LXXXIII. Le combat de Charenton

À mesure qu’Athos et Aramis avançaient, et qu’en avançant ils
dépassaient les différents corps échelonnés sur la route, ils
voyaient les cuirasses fourbies et éclatantes succéder aux armes
rouillées, et les mousquets étincelants aux pertuisanes bigarrées.

- Je crois que c’est ici le vrai champ de bataille, dit Aramis;
voyez-vous ce corps de cavalerie qui se tient en avant du pont, le
pistolet au poing? Eh! prenez garde, voici du canon qui arrive.

- Ah ça! mon cher, dit Athos, où nous avez-vous menés? Il me
semble que je vois tout autour de nous des figures appartenant à
des officiers de l’armée royale. N’est-ce pas M. de Châtillon lui-
même qui s’avance avec ces deux brigadiers?

Et Athos mit l’épée à la main, tandis qu’Aramis, croyant qu’en
effet il avait dépassé les limites du camp parisien, portait la
main à ses fontes.

- Bonjour, messieurs, dit le duc en s’approchant, je vois que
vous ne comprenez rien à ce qui se passe, mais un mot vous
expliquera tout. Nous sommes pour le moment en trêve; il y a
conférence: M. le Prince, M. de Retz, M. de Beaufort et
M. de Bouillon causent en ce moment politique. Or, de deux choses
l’une: ou les affaires ne s’arrangeront pas, et nous nous
retrouverons, chevalier; ou elles s’arrangeront, et, comme je
serai débarrassé de mon commandement, nous nous retrouverons
encore.

- Monsieur, dit Aramis, vous parlez à merveille. Permettez-moi
donc de vous adresser une question.

- Faites, monsieur.

- Où sont les plénipotentiaires?

- À Charenton même, dans la seconde maison à droite en entrant du
côté de Paris.

- Et cette conférence n’était pas prévue!

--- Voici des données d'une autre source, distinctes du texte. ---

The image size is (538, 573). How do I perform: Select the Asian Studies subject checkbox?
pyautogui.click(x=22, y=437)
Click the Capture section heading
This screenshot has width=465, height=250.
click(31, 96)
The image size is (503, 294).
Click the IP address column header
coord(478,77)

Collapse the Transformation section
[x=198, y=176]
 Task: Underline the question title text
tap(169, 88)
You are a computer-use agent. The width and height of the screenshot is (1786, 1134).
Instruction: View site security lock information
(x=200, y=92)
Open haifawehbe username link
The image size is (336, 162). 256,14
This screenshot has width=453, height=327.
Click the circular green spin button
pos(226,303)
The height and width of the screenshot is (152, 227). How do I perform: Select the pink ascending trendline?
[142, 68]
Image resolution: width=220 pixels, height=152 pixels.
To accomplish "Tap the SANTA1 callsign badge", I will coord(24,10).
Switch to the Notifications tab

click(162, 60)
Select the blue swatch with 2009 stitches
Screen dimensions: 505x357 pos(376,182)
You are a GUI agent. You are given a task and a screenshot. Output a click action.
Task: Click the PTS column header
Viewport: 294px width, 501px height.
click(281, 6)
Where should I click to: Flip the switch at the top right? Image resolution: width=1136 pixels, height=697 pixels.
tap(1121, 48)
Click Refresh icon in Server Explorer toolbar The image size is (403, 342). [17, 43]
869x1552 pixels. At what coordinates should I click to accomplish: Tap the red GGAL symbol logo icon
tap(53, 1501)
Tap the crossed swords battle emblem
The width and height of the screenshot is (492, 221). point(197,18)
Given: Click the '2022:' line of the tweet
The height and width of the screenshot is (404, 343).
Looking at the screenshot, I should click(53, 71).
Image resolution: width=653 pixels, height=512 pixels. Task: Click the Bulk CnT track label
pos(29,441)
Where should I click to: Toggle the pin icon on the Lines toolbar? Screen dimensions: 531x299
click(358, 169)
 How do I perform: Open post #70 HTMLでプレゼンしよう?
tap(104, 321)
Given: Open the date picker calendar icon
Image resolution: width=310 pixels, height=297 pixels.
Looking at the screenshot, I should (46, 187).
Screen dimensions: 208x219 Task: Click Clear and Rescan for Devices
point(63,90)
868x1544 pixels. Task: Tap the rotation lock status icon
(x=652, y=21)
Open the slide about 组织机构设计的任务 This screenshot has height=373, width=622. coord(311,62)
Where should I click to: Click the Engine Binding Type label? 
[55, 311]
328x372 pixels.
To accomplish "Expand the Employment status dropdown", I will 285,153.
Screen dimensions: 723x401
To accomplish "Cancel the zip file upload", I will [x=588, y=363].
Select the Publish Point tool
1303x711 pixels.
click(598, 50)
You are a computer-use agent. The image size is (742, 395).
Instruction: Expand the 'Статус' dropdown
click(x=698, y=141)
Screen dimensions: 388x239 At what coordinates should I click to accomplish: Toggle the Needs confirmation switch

- Non, messieurs. Elle est, à ce qu’il paraît, le résultat de
nouvelles propositions que M. de Mazarin a fait faire hier soir
aux Parisiens.

Athos et Aramis se regardèrent en riant; ils savaient mieux que
personne quelles étaient ces propositions, à qui elles avaient été
faites et qui les avait faites.

- Et cette maison où sont les plénipotentiaires, demanda Athos,
appartient...?

- À M. de Chanleu, qui commande vos troupes à Charenton. Je dis
vos troupes, parce que je présume que ces messieurs sont
frondeurs.

- Mais... à peu près, dit Aramis.

- Comment à peu près?

- Eh! sans doute, monsieur; vous le savez mieux que personne,
dans ce temps-ci on ne peut pas dire bien précisément ce qu’on
est.

- Nous sommes pour le roi et MM. les princes, dit Athos.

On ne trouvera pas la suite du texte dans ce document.